Individual firms are price taker as the price is set by the
industry as a whole.
Example: Agricultural products which have many buyers
and sellers, selling homogeneous goods where the price is
determined by the demand and supply of the market and
not individual firms
Monopoly
Monopoly refers to the market situation where there is one
seller and there is no close substitute to the commodities
sold by the seller. The seller has full control over the supply
of that commodity.
Since there is only one seller, so a monopoly firm and an
industry are the same.
The firm is the price maker as they have control over the
industry.
There are high barriers to entry.
For Example: BSES ,Indian railways
Monopolistic competition
Monopolistic competition where there are many sellers,
selling products that are closely related but differentiated
from one another (e.g. quality of products may
differentiate) and hence they are not perfect substitutes
This market structure exists when there are multiple sellers
who attempt to seem different from one another.

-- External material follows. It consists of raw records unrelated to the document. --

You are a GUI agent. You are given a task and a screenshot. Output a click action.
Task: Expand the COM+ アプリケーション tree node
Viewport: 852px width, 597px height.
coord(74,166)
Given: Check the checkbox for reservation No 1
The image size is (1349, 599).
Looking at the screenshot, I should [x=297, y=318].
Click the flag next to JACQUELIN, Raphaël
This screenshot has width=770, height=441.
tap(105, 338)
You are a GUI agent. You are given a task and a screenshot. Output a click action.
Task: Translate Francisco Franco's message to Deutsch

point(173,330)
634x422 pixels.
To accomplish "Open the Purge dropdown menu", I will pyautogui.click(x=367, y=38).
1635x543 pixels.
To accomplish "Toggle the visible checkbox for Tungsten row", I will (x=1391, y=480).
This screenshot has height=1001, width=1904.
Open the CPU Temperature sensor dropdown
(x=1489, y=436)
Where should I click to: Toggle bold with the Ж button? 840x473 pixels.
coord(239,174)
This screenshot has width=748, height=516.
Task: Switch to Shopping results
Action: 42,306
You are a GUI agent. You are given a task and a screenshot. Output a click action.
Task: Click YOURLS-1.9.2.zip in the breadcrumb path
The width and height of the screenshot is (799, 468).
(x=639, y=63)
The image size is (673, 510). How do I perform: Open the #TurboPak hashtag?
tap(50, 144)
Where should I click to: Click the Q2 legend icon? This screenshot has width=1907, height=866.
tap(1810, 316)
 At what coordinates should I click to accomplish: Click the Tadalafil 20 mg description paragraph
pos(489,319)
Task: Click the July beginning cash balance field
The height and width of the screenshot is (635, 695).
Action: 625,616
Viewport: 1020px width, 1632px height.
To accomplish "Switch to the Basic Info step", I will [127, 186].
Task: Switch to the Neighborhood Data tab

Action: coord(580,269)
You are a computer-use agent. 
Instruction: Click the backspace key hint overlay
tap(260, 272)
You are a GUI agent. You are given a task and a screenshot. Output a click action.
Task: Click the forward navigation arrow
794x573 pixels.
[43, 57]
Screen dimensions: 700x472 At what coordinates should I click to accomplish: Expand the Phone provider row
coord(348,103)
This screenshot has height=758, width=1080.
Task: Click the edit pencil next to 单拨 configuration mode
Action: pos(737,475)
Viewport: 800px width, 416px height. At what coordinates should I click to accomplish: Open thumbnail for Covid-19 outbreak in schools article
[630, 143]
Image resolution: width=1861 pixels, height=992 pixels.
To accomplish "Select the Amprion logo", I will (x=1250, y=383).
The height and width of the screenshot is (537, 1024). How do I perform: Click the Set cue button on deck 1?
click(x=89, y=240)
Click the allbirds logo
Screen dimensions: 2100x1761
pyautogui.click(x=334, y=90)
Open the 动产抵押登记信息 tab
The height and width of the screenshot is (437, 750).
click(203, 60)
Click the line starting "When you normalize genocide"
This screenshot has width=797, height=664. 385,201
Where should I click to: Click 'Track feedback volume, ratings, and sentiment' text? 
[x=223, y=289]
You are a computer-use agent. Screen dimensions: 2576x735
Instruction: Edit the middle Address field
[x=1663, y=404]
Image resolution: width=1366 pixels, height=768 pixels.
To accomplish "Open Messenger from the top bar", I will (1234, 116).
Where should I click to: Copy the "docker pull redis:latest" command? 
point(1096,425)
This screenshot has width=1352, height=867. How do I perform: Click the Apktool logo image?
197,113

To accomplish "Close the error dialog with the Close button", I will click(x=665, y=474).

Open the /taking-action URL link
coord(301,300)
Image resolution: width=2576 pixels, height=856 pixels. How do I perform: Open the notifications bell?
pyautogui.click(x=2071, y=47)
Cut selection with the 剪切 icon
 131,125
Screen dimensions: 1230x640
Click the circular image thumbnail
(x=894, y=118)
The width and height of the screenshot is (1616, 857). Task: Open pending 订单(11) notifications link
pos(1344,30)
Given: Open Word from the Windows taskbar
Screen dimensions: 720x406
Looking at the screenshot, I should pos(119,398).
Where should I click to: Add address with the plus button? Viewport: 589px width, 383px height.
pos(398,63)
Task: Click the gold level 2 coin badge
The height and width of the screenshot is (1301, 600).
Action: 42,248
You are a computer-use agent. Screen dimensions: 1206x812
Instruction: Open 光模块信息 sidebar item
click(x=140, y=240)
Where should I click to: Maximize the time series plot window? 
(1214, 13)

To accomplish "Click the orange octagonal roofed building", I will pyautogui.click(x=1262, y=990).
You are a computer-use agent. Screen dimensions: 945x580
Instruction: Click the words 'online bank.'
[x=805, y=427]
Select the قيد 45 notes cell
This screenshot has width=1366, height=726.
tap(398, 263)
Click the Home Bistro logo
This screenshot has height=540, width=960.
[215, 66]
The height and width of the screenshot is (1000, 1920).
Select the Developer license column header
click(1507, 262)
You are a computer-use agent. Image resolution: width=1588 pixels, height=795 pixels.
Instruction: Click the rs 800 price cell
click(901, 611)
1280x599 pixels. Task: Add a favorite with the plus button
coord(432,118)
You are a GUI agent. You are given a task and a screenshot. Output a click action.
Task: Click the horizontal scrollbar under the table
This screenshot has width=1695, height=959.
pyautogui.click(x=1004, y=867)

The most distinguished features of monopolistic
competition which makes it a blending of competition and
monopoly is product differentiation.
Product differentiation refers to the actively created
differences in products with respect to brand, trademark,
design, packing, colour, size, measurement, weight such
that though the products are similar, they are not identical
or in other words the products are different but closely
related.
Example: different types of Shop
Oligopoly
Oligopoly refers to market structure where only small
number of firms operate together control the majority of
the market share. Firms are neither price takers or makers.